So what do a five-armed sea critter and Katy Perry have in common – much less to do with garbage?
Now that it’s the New Year and resolutions are fresh, school is back in session, it’s important to think about what inspires you – or rather, what really helps mobilize you to continue doing the environmental work you’re doing. Every environmentalist/activist/change-maker should have a toolbox of favorite catch phrases, songs, and stories they keep in reserve and can pull out every time they feel disheartened or discouraged about their efforts.
For me, there’s the parable of the sea star, an oldie but goodie: the story of a boy who takes a walk on the beach one morning, and finds the sand littered with thousands of sea stars. A big storm from the night before had washed them up on shore, and now they were stranded far above the tide line. The only other soul in sight was an old man who was making slow progress across the sand, stopping to delicately pick up each blue or violet sea star in his path, and toss it back into the ocean. The boy watched the old man repeat this act for several minutes before approaching him.
“It’s really great you’re doing that,” the boy said, “but there are thousands of sea stars out here. What difference can you possibly make?”
The old man considered his answer for a long moment, gazing out across the beach in the morning light and then down to the sea star at his feet. He then stooped, gently picked up the small echinoderm, and tossed it safely into the water. “Well,” he finally replied, “I made a difference for that one.”
The story continues, with the boy wordlessly joining the old man, and the two of them inspiring the other morning walkers, joggers, and sunbathers to help until the beach was at last free of sea stars. It’s a parable I love because its core is so simple: we can never predict how far our influence may go, what change our actions might engender, and that’s a profoundly healing concept. Every accomplishment is something to celebrate because of its potential to spread: whether it’s inspiring one student/friend/co-worker to change his/her behavior, or converting your family to the 4R’s, or simply being a positive role model of sustainable behavior to those around you.
But that’s just in my toolbox – and I recall that story every time I begin to feel discouraged about the kind of difference I’m making, trying to re-teach the concept “garbage” and help schools reduce waste.

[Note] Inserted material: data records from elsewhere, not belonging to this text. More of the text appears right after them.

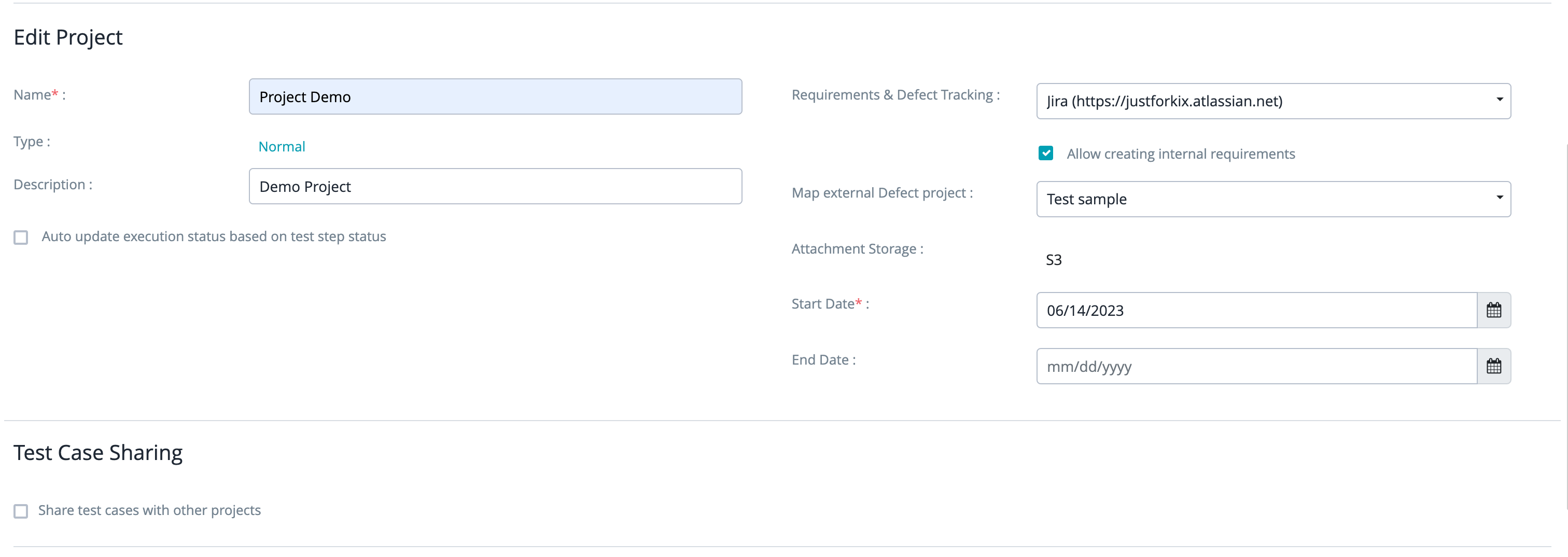This screenshot has width=1568, height=557.
Task: Focus the Project Demo name field
Action: (495, 97)
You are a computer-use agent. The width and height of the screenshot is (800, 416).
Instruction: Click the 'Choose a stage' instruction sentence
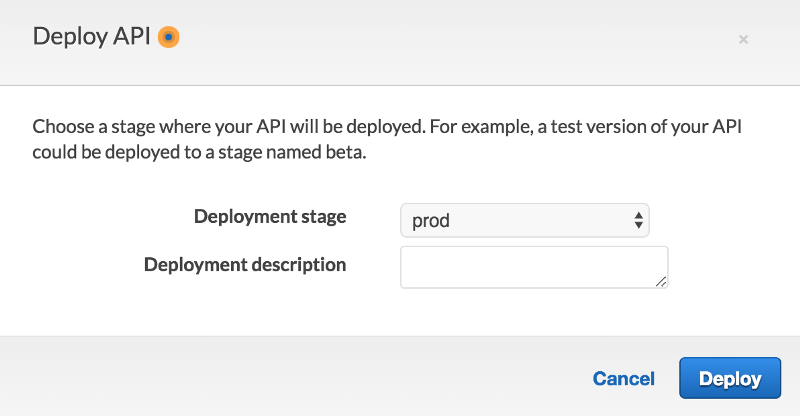[229, 127]
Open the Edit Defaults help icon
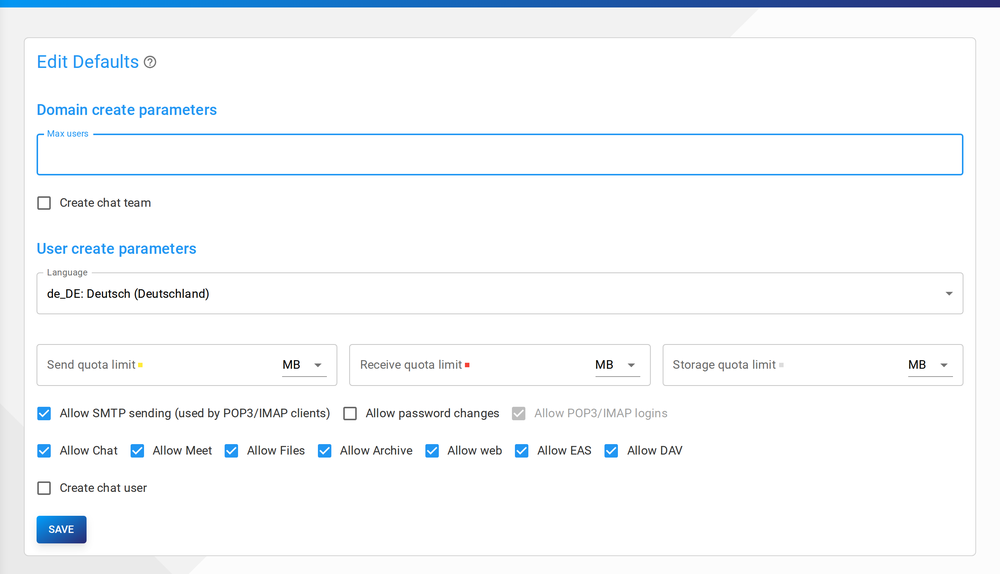The image size is (1000, 574). point(150,62)
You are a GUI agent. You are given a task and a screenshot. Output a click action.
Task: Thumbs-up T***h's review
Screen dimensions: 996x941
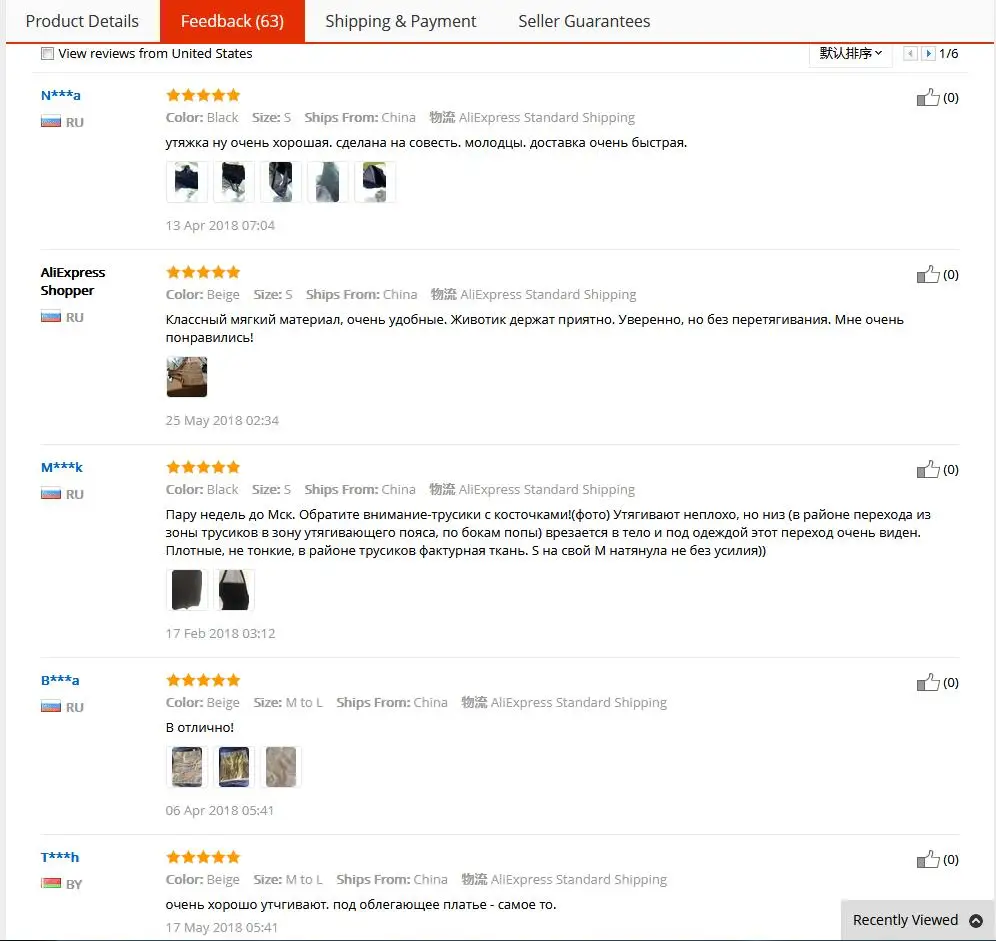(x=928, y=859)
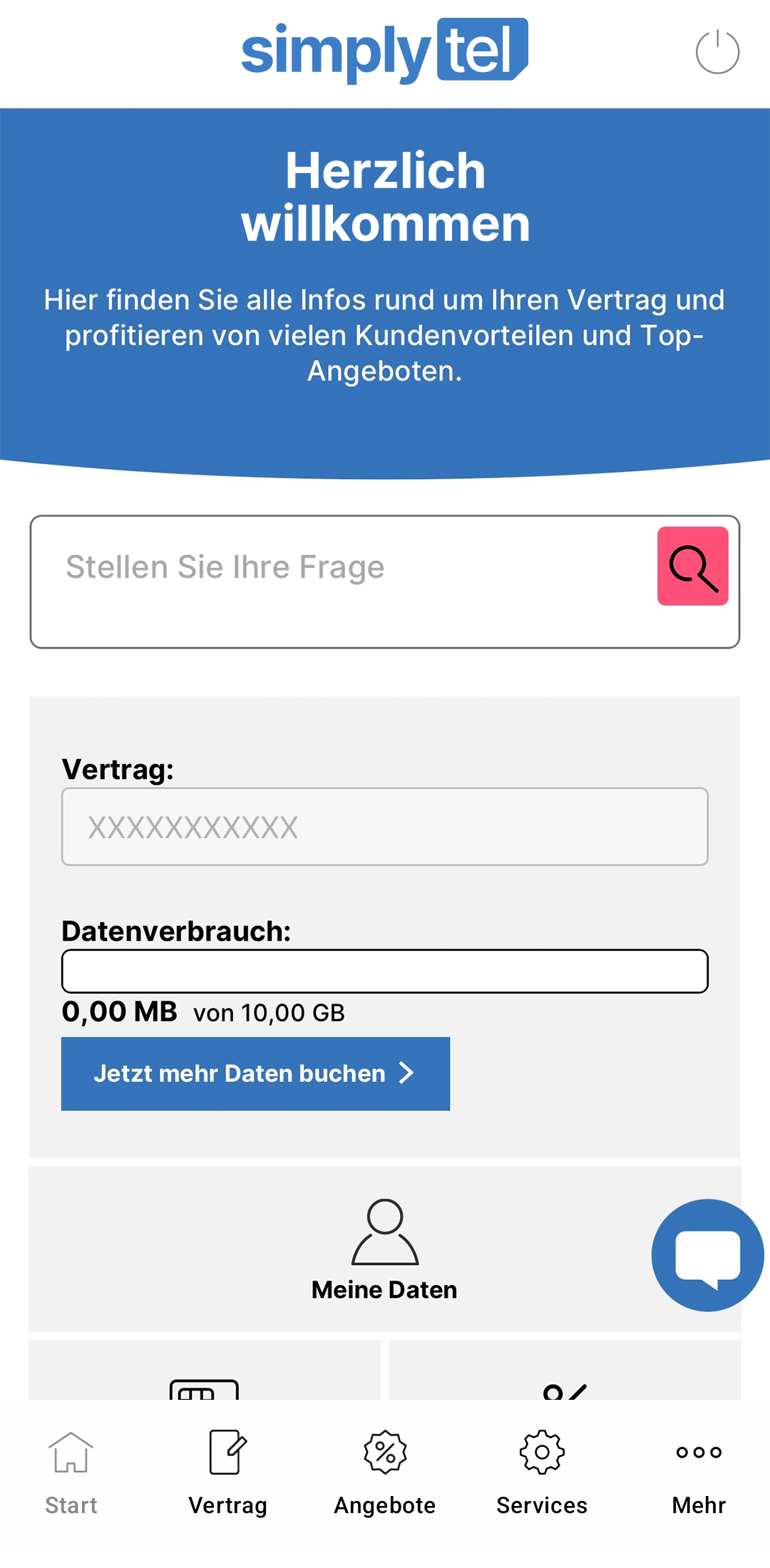
Task: Tap the magnifying glass search icon
Action: coord(693,567)
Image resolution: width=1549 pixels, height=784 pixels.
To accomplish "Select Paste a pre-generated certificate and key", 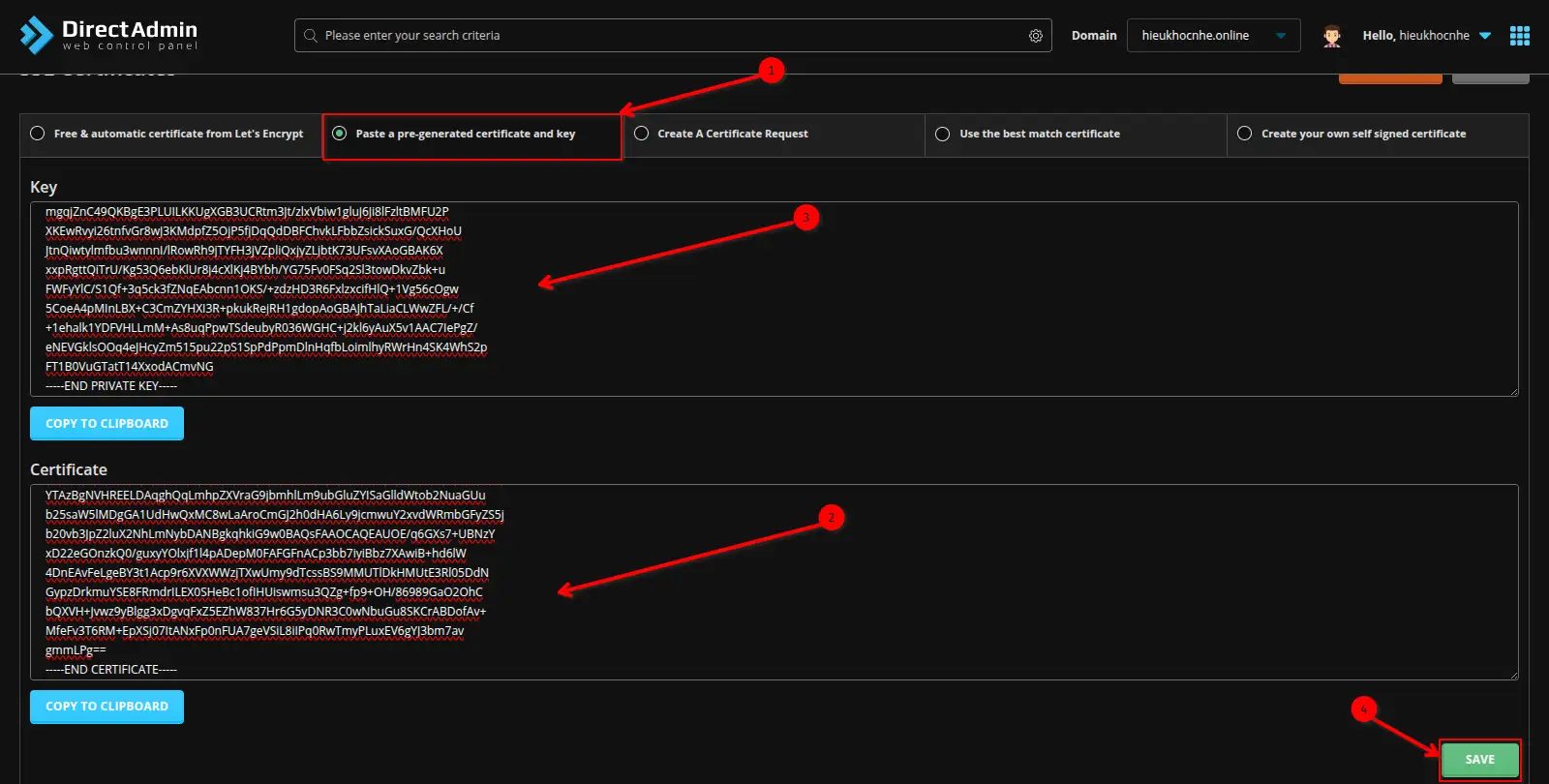I will (x=340, y=134).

For another student, she admitted she loves Katy Perry’s song “Firework,” which helps her remember what strength she has as an LGBTQ student and to keep doing her best to help others.
So whether you love or hate pop music, or whether or not the parable of the sea star does anything for you – it’s vital that you discover what inspires you, and that you keep adding to that toolbox each year.
What stories, songs, or quotes keep pushing you forward for your change-work?